Set of tasks:
1 > In the piece on salad greens, what seeds did the friend bring back from a trip to France?
2 > Write the next part of the piece on salad greens, picking up after its final sentence.

Text provided:
=== Begin Enclosure ===
You may be lucky to have grown up with gardening parents, yet most of the truly fine gardeners I know still consider themselves amateurs. A good gardener is someone who makes it look easy, but the truth is that growing a garden is actually a lot of hard work. If gardeners gave up growing the hard stuff, however, in favor of the easy things like salad greens they would not only be more successful, but better fed.
Salad greens are high in nutrition, and rank the highest nutrition per square foot of space used in the garden. In a single square foot you can grow several whole salad bowls worth of greens, while one tomato plant takes up three times that amount. Salad greens are relatively free of pest and diseases, while tomatoes succumb to blight easily and quite frankly, are not as beautiful to look at as a bed full of greens.
My love affair with salad greens started in 1980, when a friend brought me a packet of arugula seeds from her trip to France. I struggled to read the French planting instructions, yet in good faith, sowed the seed in a long row next to Black Seeded Simpson and summer Bibb lettuce. In less than a week, the row was filled with tiny green leaves, and by the second week it was ready to taste.
That first sharp bite and bitter flavor left me wondering why anyone would savor this harsh bitter salad green?
I left it to grow for another week, meanwhile looking up recipes for a sweet creamy dressing that might tame the bite, that only increased as the leaves matured. To my surprise, the piquant greens took on a completely different personality once coated with dressing, and suddenly, I could not get enough. The search was on for more European salad greens, and the more unfamiliar, the better.
Since many salad greens are fragile and can barely survive the trip from the garden to the salad bowl without wilting just a bit, I’ll often make the salad dressing ahead of time in the bowl, before I dash to the garden for a bouquet of herbs, green and aromatics. Salad greens thrive in our cool Vermont summers, so I’ve grown just about everything I can find; Claytonia, Good King Henry, Mache and kale, several types of arugula, radicchio and puntarella chicory, shungiku and bok choy and every mustard invented.
=== End Enclosure ===
Data shown:
=== Begin Enclosure ===
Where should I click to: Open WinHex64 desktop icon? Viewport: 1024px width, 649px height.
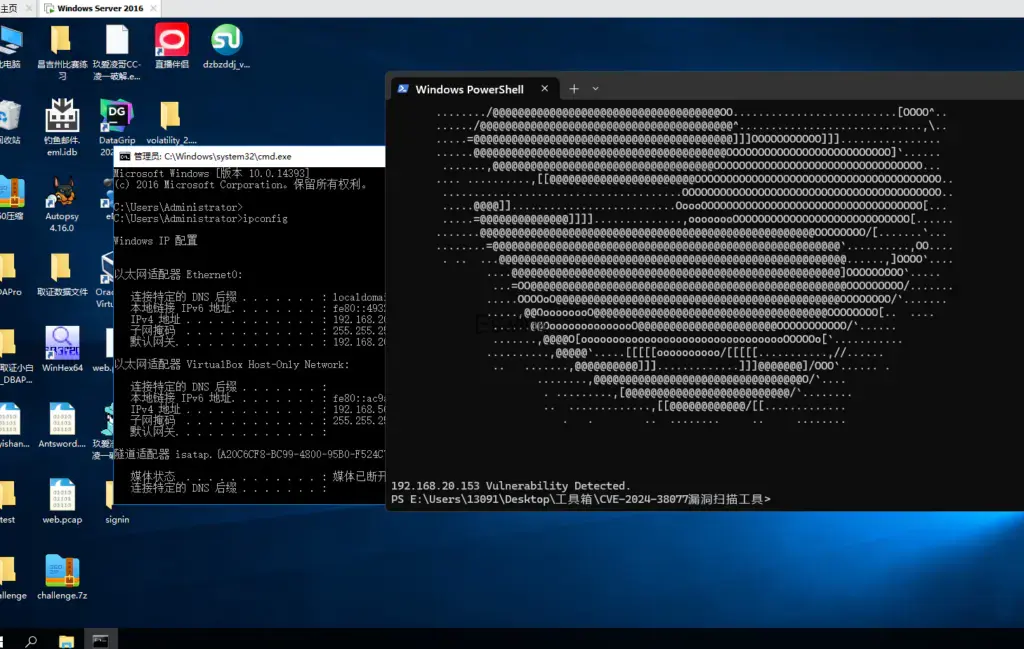[x=62, y=346]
=== End Enclosure ===
Results:
1 > A packet of arugula seeds.

2 >
I adore the spiky hot flavors of chervil and cress, blended with the crisp aromatic leaves of fennel and lemon basil, smoothed out by a few leaves of soft butterhead. I rarely make the same salad twice, which makes it hard to repeat the good ones.
Every dressing needs to be carefully balanced so it does not overpower the subtle flavors, and brings out the best in the tender leaves.
Growing a garden can take time, and requires learning a few things about how to prepare the soil, how to sow seeds, and how to maintain a healthy garden from seed to harvest. And not everyone is interested in cultivating a garden because it takes time and effort. Yet growing a garden can teach us so much about food so I encourage you to give it a try.
Growing a Salad Lover’s Garden , allows the gardener to jump over some of the hurdles that a traditional garden may harbor: seeds germinate fast in almost any type of soil, they are not fussy about sun or shade, and can be grown in a window box in a south facing window, or in a kitchen garden.Harvest is typically 30-45 days, less than a third of the time it takes to grow a tomato, pepper or broccoli plant, so what’s not to love about growing salad greens?
Start with one plant that you really love, such as salad greens. Grow everything that you can find. Completely saturate yourself. And from that you can springboard to the others plant families.
Knowing how to grow food and feed yourself (and your friends) is the coolest thing in the world. Borrowing a concept from Austin Kleon’s book, Steal Like An Artist, it’s okay to copy other gardeners ideas and designs. So go ahead, copy my salad lover’s garden design from my book. You’ll be glad you did.